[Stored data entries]
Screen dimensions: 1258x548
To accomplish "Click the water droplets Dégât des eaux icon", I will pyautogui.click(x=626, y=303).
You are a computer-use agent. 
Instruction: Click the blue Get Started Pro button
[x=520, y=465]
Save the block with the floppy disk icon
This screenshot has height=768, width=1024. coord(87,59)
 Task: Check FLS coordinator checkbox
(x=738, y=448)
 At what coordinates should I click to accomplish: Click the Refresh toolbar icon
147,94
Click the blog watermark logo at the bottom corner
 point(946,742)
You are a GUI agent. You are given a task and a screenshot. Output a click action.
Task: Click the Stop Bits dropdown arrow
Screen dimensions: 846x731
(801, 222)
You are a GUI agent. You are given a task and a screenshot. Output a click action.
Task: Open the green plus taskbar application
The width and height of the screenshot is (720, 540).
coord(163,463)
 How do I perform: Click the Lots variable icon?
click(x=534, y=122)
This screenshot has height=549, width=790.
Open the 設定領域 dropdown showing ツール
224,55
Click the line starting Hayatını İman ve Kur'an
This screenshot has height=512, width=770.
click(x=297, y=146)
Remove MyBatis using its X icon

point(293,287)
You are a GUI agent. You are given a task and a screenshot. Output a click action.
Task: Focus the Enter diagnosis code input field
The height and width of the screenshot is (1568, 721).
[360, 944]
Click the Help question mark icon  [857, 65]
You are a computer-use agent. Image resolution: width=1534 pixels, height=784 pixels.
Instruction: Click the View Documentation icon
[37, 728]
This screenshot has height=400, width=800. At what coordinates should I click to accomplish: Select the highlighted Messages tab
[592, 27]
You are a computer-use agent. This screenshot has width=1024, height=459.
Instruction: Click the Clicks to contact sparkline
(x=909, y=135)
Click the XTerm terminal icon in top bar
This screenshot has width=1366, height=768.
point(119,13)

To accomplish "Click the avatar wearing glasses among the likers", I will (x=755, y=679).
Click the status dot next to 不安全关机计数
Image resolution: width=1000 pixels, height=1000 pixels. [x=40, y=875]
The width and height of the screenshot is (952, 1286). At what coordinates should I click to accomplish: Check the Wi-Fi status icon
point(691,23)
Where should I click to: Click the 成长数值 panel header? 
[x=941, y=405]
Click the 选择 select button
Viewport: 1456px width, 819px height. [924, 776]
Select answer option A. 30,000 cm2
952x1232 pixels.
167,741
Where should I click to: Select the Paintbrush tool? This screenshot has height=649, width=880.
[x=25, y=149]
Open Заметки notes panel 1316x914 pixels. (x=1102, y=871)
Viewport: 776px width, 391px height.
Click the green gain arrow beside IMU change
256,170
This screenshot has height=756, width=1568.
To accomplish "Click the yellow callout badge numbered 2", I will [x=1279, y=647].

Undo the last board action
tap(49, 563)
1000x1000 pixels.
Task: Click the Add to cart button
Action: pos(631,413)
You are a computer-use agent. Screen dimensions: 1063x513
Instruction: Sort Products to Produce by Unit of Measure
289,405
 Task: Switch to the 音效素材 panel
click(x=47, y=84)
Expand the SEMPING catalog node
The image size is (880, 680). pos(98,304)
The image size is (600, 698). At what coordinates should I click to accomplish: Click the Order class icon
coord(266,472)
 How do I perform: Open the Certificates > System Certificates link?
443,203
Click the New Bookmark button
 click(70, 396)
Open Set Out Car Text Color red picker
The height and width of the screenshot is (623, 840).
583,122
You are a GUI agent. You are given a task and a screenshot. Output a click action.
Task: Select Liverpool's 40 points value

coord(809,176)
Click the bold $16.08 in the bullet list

• _TASK OBJECTIVE_: Beginning with the line that holds "Where should I click to: Select", please give again each line exactly until the records end, and include that final line.

• _TASK ANSWER_:
Where should I click to: Select the Paintbrush tool? This screenshot has height=649, width=880.
[x=25, y=149]
Open Заметки notes panel 1316x914 pixels. (x=1102, y=871)
Viewport: 776px width, 391px height.
Click the green gain arrow beside IMU change
256,170
This screenshot has height=756, width=1568.
To accomplish "Click the yellow callout badge numbered 2", I will [x=1279, y=647].

Undo the last board action
tap(49, 563)
1000x1000 pixels.
Task: Click the Add to cart button
Action: pos(631,413)
You are a computer-use agent. Screen dimensions: 1063x513
Instruction: Sort Products to Produce by Unit of Measure
289,405
 Task: Switch to the 音效素材 panel
click(x=47, y=84)
Expand the SEMPING catalog node
The image size is (880, 680). pos(98,304)
The image size is (600, 698). At what coordinates should I click to accomplish: Click the Order class icon
coord(266,472)
 How do I perform: Open the Certificates > System Certificates link?
443,203
Click the New Bookmark button
 click(70, 396)
Open Set Out Car Text Color red picker
The height and width of the screenshot is (623, 840).
583,122
You are a GUI agent. You are given a task and a screenshot. Output a click action.
Task: Select Liverpool's 40 points value

coord(809,176)
Click the bold $16.08 in the bullet list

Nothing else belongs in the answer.